A food bank proposed making sausage to feed the poor. A reptile enthusiast suggested using them as food for large exotic pets like pythons and alligators. And an industry group said in the future they could be used as fuel for power plants.

But for now, according to egg farmers in Sonoma County, composting is the only affordable option. The last California rendering plant stopped taking the hens in May.

"If there was something that could be done, it would be done," said Petaluma egg farmer Arnie Reibli.

The egg-laying birds have only a pound of usable meat, compared to the 5-pound chickens typically raised for eating. Slaughtering the chickens, even to transport them unprocessed and frozen whole, would likely cost more than composting them, Reibli said.

"Unfortunately, it's less expensive to go out and buy the birds than process them," said David Goodman, executive director of the Redwood Empire Food Bank in Santa Rosa, which had considered the sausage-making plan.
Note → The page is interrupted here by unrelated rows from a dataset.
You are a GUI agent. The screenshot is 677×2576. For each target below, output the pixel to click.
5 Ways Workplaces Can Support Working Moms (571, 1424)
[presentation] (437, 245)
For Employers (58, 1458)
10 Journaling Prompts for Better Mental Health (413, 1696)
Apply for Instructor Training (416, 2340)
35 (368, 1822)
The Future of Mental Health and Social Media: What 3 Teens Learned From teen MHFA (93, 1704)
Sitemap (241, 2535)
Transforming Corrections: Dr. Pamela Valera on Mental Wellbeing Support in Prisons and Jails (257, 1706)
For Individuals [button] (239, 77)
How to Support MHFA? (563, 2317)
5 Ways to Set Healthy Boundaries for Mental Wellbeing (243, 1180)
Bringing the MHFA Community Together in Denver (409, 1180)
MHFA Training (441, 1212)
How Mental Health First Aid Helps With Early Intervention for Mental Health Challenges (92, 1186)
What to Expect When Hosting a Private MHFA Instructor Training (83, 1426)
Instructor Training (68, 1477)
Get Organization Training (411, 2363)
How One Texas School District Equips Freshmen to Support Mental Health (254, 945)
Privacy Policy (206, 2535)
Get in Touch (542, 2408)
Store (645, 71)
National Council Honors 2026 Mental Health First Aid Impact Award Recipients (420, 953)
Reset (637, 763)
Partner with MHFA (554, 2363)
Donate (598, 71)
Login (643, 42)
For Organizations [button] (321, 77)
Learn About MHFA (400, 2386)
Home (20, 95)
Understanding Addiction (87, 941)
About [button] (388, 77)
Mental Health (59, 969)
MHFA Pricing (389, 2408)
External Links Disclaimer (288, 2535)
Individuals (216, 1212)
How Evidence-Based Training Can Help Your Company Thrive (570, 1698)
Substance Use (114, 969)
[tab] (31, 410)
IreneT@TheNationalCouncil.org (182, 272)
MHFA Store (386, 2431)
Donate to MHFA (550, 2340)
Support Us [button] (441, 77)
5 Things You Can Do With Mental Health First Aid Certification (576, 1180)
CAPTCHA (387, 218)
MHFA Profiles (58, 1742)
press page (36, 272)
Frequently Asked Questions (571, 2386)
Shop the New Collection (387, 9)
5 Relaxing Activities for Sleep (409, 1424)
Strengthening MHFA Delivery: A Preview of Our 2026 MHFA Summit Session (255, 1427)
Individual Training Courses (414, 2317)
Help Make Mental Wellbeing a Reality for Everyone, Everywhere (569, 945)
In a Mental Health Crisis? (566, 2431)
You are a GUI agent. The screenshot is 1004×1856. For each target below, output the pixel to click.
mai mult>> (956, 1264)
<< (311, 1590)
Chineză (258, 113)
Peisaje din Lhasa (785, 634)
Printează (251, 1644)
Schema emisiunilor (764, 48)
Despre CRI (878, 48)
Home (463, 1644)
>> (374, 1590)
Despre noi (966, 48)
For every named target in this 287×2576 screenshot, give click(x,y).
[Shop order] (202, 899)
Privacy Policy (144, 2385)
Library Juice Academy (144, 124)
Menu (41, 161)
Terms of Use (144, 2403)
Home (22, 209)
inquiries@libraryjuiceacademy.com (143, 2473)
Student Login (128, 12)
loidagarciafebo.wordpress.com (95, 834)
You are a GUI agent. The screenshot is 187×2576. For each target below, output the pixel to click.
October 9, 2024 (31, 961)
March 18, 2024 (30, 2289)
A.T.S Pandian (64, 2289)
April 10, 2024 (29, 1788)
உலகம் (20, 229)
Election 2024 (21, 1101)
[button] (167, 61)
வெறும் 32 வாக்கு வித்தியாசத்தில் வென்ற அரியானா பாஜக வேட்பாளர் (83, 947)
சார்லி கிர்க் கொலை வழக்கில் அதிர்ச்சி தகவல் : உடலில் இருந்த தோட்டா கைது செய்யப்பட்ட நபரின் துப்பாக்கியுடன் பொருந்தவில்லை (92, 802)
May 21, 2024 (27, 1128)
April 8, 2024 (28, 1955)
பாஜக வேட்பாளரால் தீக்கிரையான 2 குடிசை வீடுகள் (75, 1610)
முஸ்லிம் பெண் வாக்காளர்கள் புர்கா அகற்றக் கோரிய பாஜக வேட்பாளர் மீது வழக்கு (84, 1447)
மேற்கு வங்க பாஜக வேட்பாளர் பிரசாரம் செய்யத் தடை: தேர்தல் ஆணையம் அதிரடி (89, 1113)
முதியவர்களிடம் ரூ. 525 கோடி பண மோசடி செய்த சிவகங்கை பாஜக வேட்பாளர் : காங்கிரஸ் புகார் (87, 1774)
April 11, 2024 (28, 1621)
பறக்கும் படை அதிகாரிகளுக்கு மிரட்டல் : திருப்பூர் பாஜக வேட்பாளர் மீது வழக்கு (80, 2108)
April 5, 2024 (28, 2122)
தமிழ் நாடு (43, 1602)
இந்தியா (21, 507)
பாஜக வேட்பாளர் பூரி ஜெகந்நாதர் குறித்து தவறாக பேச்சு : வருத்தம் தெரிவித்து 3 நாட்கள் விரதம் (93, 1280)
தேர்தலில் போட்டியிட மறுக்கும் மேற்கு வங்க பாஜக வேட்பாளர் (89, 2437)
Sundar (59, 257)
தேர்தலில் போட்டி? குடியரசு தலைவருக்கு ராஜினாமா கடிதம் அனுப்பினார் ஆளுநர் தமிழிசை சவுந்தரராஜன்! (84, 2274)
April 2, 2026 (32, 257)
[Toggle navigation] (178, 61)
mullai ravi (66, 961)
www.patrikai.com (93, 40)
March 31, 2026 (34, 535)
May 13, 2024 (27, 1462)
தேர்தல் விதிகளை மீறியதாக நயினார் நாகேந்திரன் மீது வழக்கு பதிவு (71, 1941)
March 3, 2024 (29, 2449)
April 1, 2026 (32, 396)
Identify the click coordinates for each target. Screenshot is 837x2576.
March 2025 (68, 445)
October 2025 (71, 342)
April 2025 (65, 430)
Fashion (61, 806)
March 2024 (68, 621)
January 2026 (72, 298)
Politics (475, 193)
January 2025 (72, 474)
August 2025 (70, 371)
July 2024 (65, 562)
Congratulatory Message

To kill the chickens, farmers suffocate them in sealed boxes filled with carbon dioxide, a practice that has drawn the ire of animal rights groups. Afterward, the hens are layered in mounds of sawdust.

A new European technology that turns dead cows into fuel to generate electricity — and that could be the fate of spent hens someday, said Rich Matteis, head of the Pacific Egg and Poultry Association.

But "that's not something that's going to be available anytime soon," he said.